- The Productive Disruptive
- Posts
- Aftertaste
Aftertaste
Every Tuesday, The Productive Disruptive delivers storytelling science, message makeovers, cultural commentary, and a little rebellious hope for anyone still stubborn enough to believe communication can change the world.
Did a wise PHriend forward this to you? [Subscribe here.]

It has been days since I watched the series finale of Hacks, and I am still thinking about how it ended…

Deborah Vance is a Qween, okay.
I ain't gonna spoil anything....
But I felt strong feels. I thought thoughts intensely. The ending was palpableeeee.
It was satisfying, and I'm definitely gonna miss it.😭
And that got me thinking about conclusions.
Conclusions that stay with you.
The ones that whisper in your ear randomly when you’re washing dishes, 3 days later or something.
Some stories leave an aftertaste, if you will.
Others just end.
In today’s attention economy, so much focus is on an opening hook(and rightfully so)
But when we reach the end, it fizzles out.
A conclusion isn’t a finish line where you just stop talking.
It’s the final handoff between you and your audience.
You have spent the entire story placing something in their hands, hearts, and heads.
The conclusion determines what they are still holding when they walk away after you send them back out into the world with your message.
= = = = =
ACTIVITY LIST:
a) From the Aftertaste newsletter post, write out the stretch from "Deborah Vance is" through "thinking about conclusions.".
b) Extend the Aftertaste newsletter post on story conclusions, picking up after its final sentence.
The rows that follow have nothing to do with this text.
= = = = =
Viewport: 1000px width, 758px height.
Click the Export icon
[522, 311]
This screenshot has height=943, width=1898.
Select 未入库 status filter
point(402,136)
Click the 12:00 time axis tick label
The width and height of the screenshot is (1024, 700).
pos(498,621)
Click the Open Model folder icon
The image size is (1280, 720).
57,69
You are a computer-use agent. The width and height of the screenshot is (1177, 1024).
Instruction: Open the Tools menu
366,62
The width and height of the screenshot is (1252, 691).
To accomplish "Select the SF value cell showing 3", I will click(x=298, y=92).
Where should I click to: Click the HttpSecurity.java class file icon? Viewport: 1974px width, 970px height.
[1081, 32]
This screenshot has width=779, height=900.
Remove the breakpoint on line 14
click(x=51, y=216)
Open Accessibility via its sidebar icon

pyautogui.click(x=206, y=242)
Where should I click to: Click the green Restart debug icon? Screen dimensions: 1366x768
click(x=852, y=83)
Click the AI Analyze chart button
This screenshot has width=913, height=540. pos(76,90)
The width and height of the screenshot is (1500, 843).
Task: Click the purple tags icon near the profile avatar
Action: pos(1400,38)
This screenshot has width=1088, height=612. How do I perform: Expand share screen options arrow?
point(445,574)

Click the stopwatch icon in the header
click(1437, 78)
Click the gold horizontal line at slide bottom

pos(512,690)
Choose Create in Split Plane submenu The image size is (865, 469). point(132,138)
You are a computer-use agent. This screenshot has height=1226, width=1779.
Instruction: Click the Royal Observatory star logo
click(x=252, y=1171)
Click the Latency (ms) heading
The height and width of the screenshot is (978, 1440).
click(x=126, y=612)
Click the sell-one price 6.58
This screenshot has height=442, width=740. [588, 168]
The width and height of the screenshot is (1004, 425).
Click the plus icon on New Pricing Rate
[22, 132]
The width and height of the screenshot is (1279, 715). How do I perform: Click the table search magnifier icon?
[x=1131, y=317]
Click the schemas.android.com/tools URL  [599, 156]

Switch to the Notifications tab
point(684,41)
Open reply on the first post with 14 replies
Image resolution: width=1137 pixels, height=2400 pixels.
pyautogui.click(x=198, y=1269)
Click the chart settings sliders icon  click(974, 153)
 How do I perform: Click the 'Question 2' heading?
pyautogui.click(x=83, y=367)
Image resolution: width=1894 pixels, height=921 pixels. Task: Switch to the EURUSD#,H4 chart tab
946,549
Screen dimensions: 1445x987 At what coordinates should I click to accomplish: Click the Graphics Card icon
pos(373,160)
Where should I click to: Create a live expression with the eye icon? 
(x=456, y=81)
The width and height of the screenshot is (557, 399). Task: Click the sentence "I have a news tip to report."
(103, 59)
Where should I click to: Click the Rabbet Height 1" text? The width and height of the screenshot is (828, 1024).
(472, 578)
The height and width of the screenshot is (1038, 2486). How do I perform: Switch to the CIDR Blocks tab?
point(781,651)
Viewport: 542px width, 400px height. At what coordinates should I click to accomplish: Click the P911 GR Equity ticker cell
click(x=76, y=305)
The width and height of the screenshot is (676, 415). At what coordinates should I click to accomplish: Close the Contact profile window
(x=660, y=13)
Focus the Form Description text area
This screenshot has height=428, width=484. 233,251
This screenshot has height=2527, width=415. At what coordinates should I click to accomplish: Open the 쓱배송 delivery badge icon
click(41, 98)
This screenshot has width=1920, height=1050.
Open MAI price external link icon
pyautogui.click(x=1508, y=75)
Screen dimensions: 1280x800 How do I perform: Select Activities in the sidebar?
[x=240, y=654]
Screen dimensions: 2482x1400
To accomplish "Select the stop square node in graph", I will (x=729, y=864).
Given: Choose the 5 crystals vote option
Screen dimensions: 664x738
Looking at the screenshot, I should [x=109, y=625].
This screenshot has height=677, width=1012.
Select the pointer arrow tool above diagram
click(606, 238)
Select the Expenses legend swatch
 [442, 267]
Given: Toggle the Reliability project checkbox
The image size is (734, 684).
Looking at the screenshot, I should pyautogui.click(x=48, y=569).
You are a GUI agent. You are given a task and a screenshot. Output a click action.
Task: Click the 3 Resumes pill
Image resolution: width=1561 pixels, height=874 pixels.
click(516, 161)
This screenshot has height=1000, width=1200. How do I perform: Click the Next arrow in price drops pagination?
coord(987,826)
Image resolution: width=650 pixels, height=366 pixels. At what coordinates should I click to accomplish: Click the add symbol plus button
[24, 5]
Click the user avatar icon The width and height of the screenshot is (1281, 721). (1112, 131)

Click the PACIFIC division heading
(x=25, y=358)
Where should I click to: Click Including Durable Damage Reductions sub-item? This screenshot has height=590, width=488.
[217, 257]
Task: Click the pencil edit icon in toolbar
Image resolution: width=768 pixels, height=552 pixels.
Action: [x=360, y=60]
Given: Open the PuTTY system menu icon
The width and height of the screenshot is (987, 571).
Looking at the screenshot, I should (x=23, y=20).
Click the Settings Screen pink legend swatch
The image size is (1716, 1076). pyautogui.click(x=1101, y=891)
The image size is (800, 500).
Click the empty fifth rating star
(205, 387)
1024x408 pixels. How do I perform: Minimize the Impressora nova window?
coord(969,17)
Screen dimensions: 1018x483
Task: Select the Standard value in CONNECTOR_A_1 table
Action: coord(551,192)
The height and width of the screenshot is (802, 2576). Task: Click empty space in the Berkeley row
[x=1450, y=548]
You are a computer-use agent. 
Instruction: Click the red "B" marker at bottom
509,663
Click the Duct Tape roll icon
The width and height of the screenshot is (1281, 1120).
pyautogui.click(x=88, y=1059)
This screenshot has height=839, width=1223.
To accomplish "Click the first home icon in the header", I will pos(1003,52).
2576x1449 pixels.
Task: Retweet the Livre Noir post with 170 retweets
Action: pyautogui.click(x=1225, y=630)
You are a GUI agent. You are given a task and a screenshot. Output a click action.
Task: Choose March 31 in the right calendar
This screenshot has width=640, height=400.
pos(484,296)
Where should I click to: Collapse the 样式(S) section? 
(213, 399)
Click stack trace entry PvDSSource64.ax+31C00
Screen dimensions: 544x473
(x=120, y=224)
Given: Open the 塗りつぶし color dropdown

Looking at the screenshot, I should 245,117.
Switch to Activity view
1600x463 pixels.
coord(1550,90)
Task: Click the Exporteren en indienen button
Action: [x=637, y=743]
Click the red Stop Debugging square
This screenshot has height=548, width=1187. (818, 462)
= = = = =
ANSWERS BELOW:
a)
Deborah Vance is a Qween, okay.
I ain't gonna spoil anything....
But I felt strong feels. I thought thoughts intensely. The ending was palpableeeee.
It was satisfying, and I'm definitely gonna miss it.😭
And that got me thinking about conclusions.

b)
🧠 Story Science Side Note: Psychologists have studied something called the peak-end rule.
The basic idea is that when people look back on an experience, they don’t always remember every moment equally.
But emotional high points and the ending carry extra space in the cranium.
Hacks had five seasons to build toward its conclusion. There were tons of emotional high points over the years.
Most of us have much less runway:
So our conclusions must be designed. They’re not just last suffering brain cells trying to endure.
https://www.sciencedirect.com/science/article/abs/pii/S0749597822000334?via%3Dihub
📝 Message Makeover:
Before:
Small actions can make a big difference.
After:
Everything can't be fixed today. But what's one thing you can no longer leave untouched now that you know what it costs?
Stakes and tension are always core storytelling ingredients. Combining with a call to action is a good move.
🛠️ The PHacilitator’s Corner:
Pull up something you’ve recently written.
Read only the ending.
Then run it through the Aftertaste Test:
What do I want my audience to feel?
What do I want them to think about differently?
What do I want to stay with them?
If it doesn’t, revise your conclusion so it leaves behind at least one deliberate aftertaste.
A question.
An image.
A reframed idea.
Try one of these
Leave them with a question
What would change if we stopped treating ______ as ______ and started recognizing it as ______?
Now that we know ______, what are we willing to do differently?
Leave them with a reframed idea
Maybe the real problem is not ______. Maybe it is ______.
What looks like ______ may actually be ______.
Leave them with an image or callback
The next time you see ______, remember ______.
Your message will end.
But what do you need your audience to be “stuck with” after?
Perpetually tired.
P.S. I wanted to make a Jack & Diane reference so bad.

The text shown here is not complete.